As for the males, the maturing females in the 10C and 12C groups were generally somewhat larger than the immature females during the juvenile stage, but over the course of the experiment there was a progressive decline in the relative size difference between immature and maturing females, until the immature females transcended the maturing females and became significantly larger than females in maturation stages 2 and 1 on days 582 and 654, respectively (Figure 5).

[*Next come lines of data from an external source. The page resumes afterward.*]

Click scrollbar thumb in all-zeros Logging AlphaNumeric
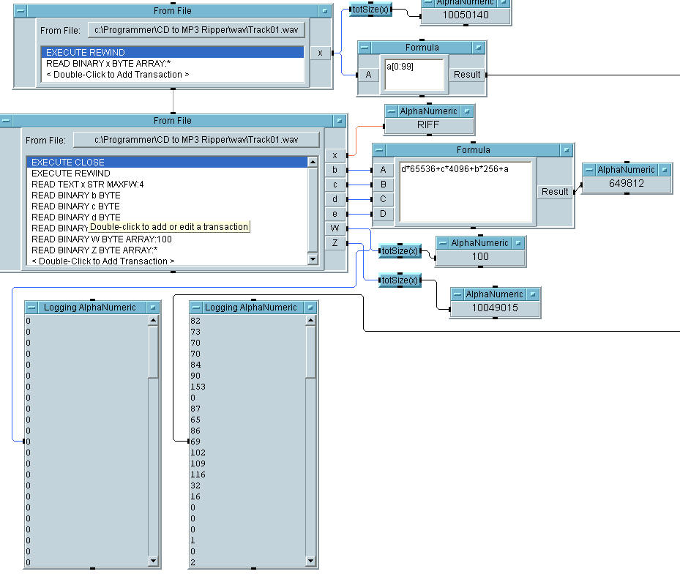The height and width of the screenshot is (577, 680). tap(153, 351)
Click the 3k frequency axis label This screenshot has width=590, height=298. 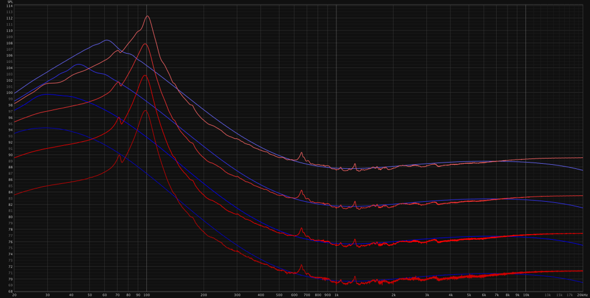coord(427,295)
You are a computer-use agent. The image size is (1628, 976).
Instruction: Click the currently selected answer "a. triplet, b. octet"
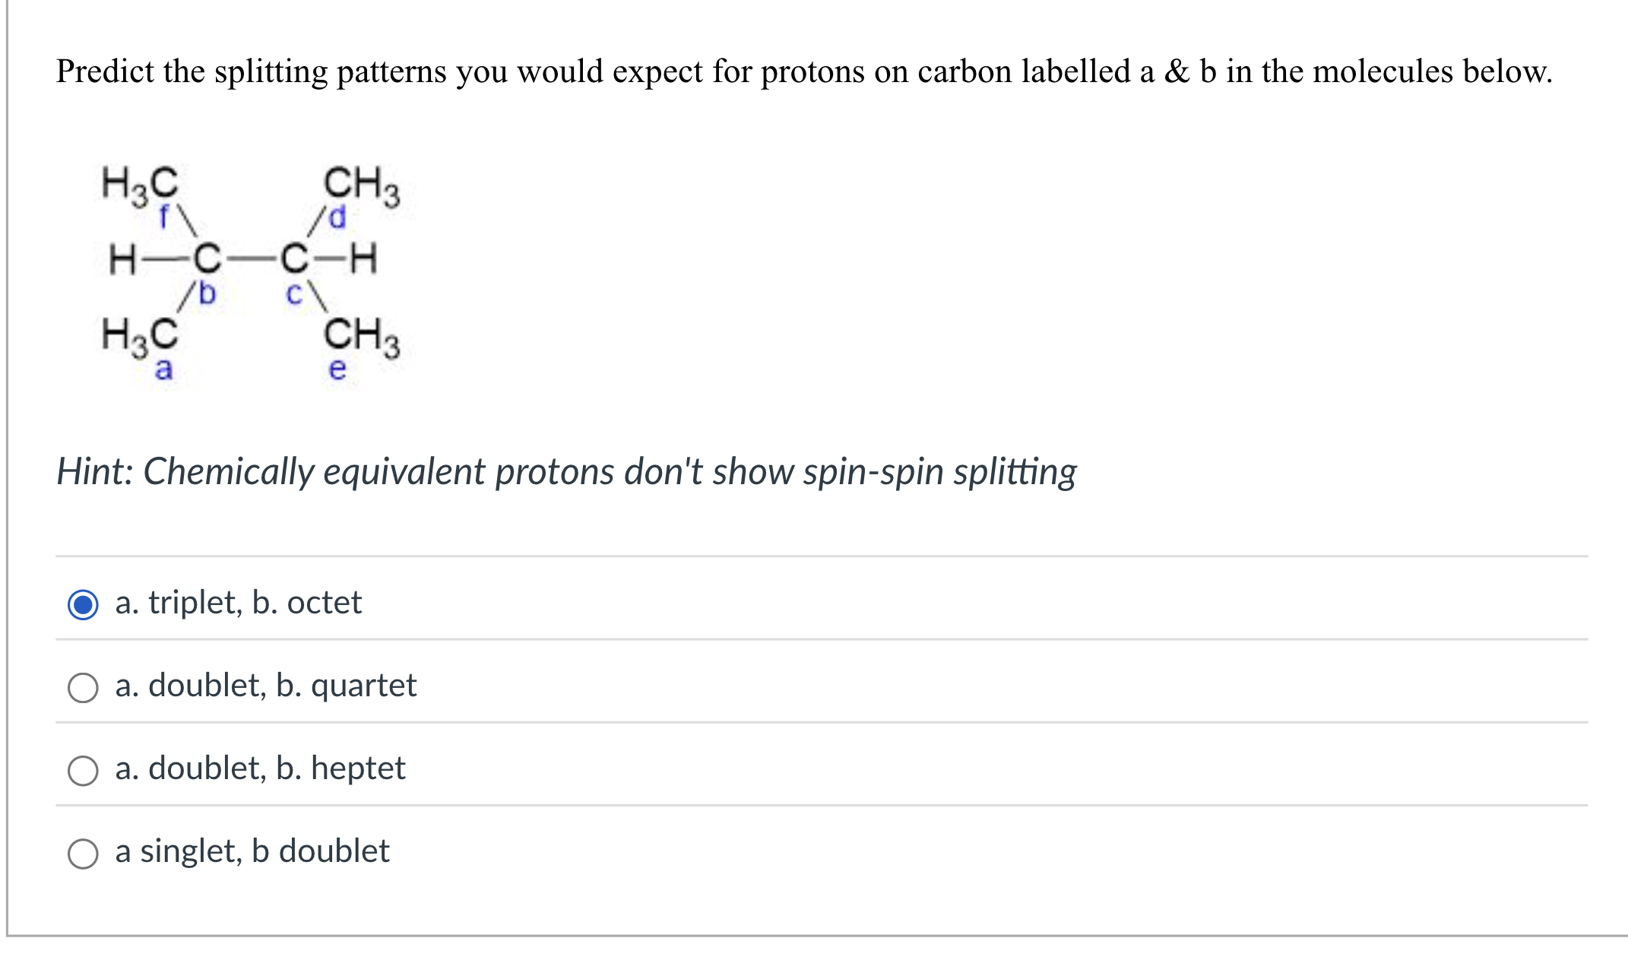pos(238,603)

While the rearing temperatures during EP1 influenced the overall growth trajectory as shown in Figure 1, the results are very different when all maturing fish are excluded from the analysis (Figure 6). Thus, temperature during EP1 had little or no effect on the growth of immature females during EP2 and females from all temperature groups had similar mean body weights at harvest (1345–1372 g, Figure 6A). However, the early thermal environment may have affected the on-growing performance of immature males, as immature 12C males had the highest mean body weight at the start of EP2 but a significantly lower body weight (1411 ± 34) than immature 10C males at harvest (1564 ± 26 g, p < 0.05, Figure 6B). The immature 7C males also transcended the 12C males and had the second highest body weight at harvest (1483 ± 39).

4. Discussion

In the present study, long-term growth, and development of Arctic charr were monitored over 21 months, from the late yolk-sac stage to adult size. The study, which was carried out in two sequential experimental phases, shows how the early thermal environment can influence important physiological traits of Arctic charr.

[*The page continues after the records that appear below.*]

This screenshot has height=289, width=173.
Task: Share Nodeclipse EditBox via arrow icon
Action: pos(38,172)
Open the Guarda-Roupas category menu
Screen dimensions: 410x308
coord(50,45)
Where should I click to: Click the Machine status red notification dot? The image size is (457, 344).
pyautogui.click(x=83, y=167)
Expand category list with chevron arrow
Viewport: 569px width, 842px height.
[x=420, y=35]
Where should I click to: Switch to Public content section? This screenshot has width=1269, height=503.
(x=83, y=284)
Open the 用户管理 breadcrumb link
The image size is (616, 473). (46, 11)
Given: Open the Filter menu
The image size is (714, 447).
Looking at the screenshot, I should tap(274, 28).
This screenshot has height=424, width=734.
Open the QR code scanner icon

At the beginning of the study, alevins were acclimatized to 7, 10 or 12 °C and reared at these temperatures for 315 days, or until vaccination at mean weight 40–66 g. The direct thermal effects on growth were clearly demonstrated during EP1, where growth rate increased with rising target temperatures from 7 to 12 °C. However, in the following 339 days of EP2, or after the groups were all acclimatized to 7 °C, early rearing at 10 and 12 °C was found to have long-term consequences from a farming perspective, with higher incidence of preharvest maturation, which in turn resulted in suppressed growing performances when compared with the 7C group.

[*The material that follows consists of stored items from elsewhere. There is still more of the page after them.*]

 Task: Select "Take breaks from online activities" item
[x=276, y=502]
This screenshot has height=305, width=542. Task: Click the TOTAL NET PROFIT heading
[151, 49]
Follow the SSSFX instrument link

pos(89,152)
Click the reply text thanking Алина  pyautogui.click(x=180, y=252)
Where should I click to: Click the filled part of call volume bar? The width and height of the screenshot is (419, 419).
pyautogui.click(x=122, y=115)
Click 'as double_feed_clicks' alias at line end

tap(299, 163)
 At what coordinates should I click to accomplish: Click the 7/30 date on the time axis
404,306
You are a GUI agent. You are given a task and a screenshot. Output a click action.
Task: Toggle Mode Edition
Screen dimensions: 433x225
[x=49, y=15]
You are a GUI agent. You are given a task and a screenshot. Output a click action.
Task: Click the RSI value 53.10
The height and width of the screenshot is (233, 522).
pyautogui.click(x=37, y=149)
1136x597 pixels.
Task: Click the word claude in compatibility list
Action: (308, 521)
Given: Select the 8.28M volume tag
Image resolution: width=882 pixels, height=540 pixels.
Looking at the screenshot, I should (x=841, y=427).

In a recent study, Gunnarsson et al. [29] demonstrated similar effects of rearing temperature in the size range from 20 to 500 g on the incidence of puberty and subsequent growth in Arctic charr. While the present study demonstrates long-term effects of early rearing temperature from the late alevin stage to about 50 g size, another question at hand is how early in ontogeny does temperature influence the age at maturity and adult growth? In fish, there are many examples demonstrating that environment during early development influences phenotypic traits later in life [8,33], and in salmonids, these include reproductive investment [34], thermal acclimation capacity [35,36], growth [37,38,39], and sex determination [40]. It can thus be hypothesized that the age at puberty of the Arctic charr in the present study may have been influenced by temperature as early as on the alevin stage. However, further research is required to provide more detailed information as to how heated water should be utilized in Arctic charr farming without causing losses associated with early maturation.
Temperature has been found to influence growth and age at maturity of Arctic charr in the absence of temperature changes [28,41]. In the present study, however, the temperature drop at the end of EP1 may have affected the growth of the 10C and 12C groups during EP2. Gunnarsson et al. [29] found that a 3 °C reduction in temperature at the higher end of the thermal range induced long-lasting growth disturbances for Arctic charr. Several studies have demonstrated that thermal performance curves are not fixed within species but can shift along the temperature-axis because of phenotypic plasticity [42,43,44]. It is therefore possible that the early rearing at 10 and 12 °C in the present study may have caused an upward shift in thermal range and optimal temperature for growth. When transferred to low or medium on-growing temperatures (such as 7–8 °C in the present study), these warm-adapted fish may have been reared at the low end of their thermal range and their growth may have suffered accordingly. The observed long-term growth depression of the immature 12C males, as shown in Figure 6B, may indeed suggest that this may have been the case for the Arctic charr males in this study. On the other hand, the absence of such an effect for immature females may suggest gender differences in the plasticity of the early thermal response of Arctic charr.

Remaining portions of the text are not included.